*Exercises to complete*:
1. Answer from the tuition fees text:
(a) What is the name of the multi-province campaign?
(b) How much is owed to the Canada Student Loans Program?
(c) How much more does a student who has to take out a loan pay for their education?
2. Does each statement agree with the tuition fees text? Answer yes or no and quote the words that decide it.
(a) The amount owed to the Canada Student Loans Program grows by nearly $1 million each day.
(b) The proportion of public funding for public education has risen over several decades.
(c) The Fight the Fees campaign operates in a single province.
3. Can you carry the text on tuition fees and student debt further, picking up after its last sentence?

*Page*:
* start *

For several decades, the proportion of public funding for public education has declined as tuition fees have increased. The Fight the Fees campaign is a multi-province campaign that calls on federal and provincial governments to create strategies and funding formulas that progressively reduce and eliminate tuition fees, student loans and interest, and invest in public education.

As costs are increasingly downloaded onto students, the amount owed to the Canada Student Loans Program has reached over $19 billion and is increasing by nearly $1 million per day.

Today, a student who has to take out a loan will pay over $10,000 more for their education than someone who can afford these high upfront costs. As a result, college and university education is becoming increasingly out of reach for students from low-income backgrounds, who are disproportionately Indigenous, students of colour, trans students, students with disabilities and students raised in single-parent homes.

* end *

*Supplied material*:
* start *

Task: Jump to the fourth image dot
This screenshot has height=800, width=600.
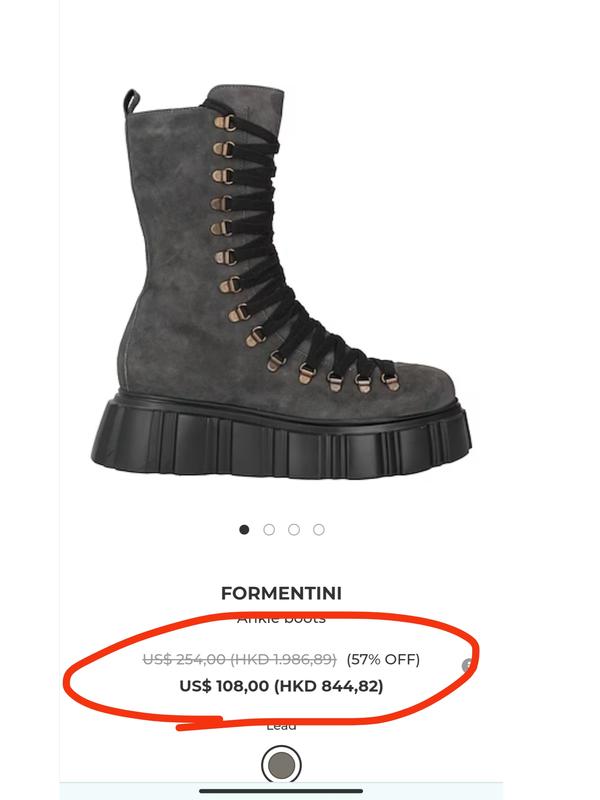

* end *

*Outputs*:
1.
(a) The Fight the Fees campaign.
(b) Over $19 billion.
(c) Over $10,000 more than someone who can afford the high upfront costs.

2.
(a) Yes: "is increasing by nearly $1 million per day"
(b) No: "the proportion of public funding for public education has declined as tuition fees have increased"
(c) No: "a multi-province campaign"

3.
Year after year, campus administrators refuse to advocate alongside students for increased public funding and choose to hike tuition fees as a shortsighted “quick fix” to reduced public funds. The federal government wastes billions of dollars in writing-off defaulted student loans, administering complex student aid programs and paying out inefficient education tax credits rather than directly funding public post-secondary education and removing cost barriers for everyone upfront.

In the absence of any national vision, divergent paths have emerged for post-secondary education between provincial systems, leaving students to pay more for their education depending on where they live. While some provincial governments have begun to make improvements on access through the introduction of needs-based grants systems, without introducing new post-secondary education funding, these student aid policy changes can only be seen as band-aid solutions to a growing problem.